Work order: Starting at the top of the data and ending with the line that holds "REIHE: Politische Verantwortung (515, 1185)", transcribe each line exactly; include both ends.

Data supplied:
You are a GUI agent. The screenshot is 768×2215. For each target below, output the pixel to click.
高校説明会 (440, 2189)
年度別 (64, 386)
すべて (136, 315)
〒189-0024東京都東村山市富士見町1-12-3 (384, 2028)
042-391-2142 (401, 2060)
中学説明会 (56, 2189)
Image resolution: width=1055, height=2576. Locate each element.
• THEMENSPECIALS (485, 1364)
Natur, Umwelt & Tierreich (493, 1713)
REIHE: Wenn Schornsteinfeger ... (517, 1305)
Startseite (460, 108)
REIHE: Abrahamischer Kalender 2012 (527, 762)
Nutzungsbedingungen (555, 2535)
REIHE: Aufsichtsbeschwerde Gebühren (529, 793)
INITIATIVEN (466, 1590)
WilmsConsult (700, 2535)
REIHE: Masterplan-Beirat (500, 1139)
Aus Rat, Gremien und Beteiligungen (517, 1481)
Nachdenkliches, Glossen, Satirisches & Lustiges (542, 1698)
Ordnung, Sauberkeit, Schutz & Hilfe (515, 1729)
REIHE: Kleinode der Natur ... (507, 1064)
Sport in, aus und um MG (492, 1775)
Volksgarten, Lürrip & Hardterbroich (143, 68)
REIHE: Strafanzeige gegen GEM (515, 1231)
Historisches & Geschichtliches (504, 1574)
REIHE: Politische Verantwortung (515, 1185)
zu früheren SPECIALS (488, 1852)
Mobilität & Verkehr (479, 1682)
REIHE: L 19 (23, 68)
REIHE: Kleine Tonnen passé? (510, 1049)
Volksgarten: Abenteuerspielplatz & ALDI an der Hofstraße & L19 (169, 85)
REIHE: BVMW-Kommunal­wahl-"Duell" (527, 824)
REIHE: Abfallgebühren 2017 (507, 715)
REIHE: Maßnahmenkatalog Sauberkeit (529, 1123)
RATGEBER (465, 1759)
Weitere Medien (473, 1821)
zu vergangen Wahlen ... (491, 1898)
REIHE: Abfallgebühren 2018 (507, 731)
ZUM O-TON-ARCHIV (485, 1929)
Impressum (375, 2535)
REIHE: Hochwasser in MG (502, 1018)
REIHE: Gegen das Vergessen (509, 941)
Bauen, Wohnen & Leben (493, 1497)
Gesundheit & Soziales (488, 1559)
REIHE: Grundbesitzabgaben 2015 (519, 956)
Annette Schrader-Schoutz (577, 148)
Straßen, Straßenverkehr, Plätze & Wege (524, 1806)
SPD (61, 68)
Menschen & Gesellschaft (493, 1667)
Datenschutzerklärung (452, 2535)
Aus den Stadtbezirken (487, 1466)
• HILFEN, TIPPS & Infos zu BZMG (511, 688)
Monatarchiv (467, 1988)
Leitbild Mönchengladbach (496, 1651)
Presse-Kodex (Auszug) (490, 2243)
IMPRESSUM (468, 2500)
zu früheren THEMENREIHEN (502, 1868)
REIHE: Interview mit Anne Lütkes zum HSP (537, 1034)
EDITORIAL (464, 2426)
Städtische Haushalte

Result for this exercise:
You are a GUI agent. The screenshot is 768×2215. For each target below, output the pixel to click.
高校説明会 (440, 2189)
年度別 (64, 386)
すべて (136, 315)
〒189-0024東京都東村山市富士見町1-12-3 (384, 2028)
042-391-2142 (401, 2060)
中学説明会 (56, 2189)
Image resolution: width=1055, height=2576. Locate each element.
• THEMENSPECIALS (485, 1364)
Natur, Umwelt & Tierreich (493, 1713)
REIHE: Wenn Schornsteinfeger ... (517, 1305)
Startseite (460, 108)
REIHE: Abrahamischer Kalender 2012 (527, 762)
Nutzungsbedingungen (555, 2535)
REIHE: Aufsichtsbeschwerde Gebühren (529, 793)
INITIATIVEN (466, 1590)
WilmsConsult (700, 2535)
REIHE: Masterplan-Beirat (500, 1139)
Aus Rat, Gremien und Beteiligungen (517, 1481)
Nachdenkliches, Glossen, Satirisches & Lustiges (542, 1698)
Ordnung, Sauberkeit, Schutz & Hilfe (515, 1729)
REIHE: Kleinode der Natur ... (507, 1064)
Sport in, aus und um MG (492, 1775)
Volksgarten, Lürrip & Hardterbroich (143, 68)
REIHE: Strafanzeige gegen GEM (515, 1231)
Historisches & Geschichtliches (504, 1574)
REIHE: Politische Verantwortung (515, 1185)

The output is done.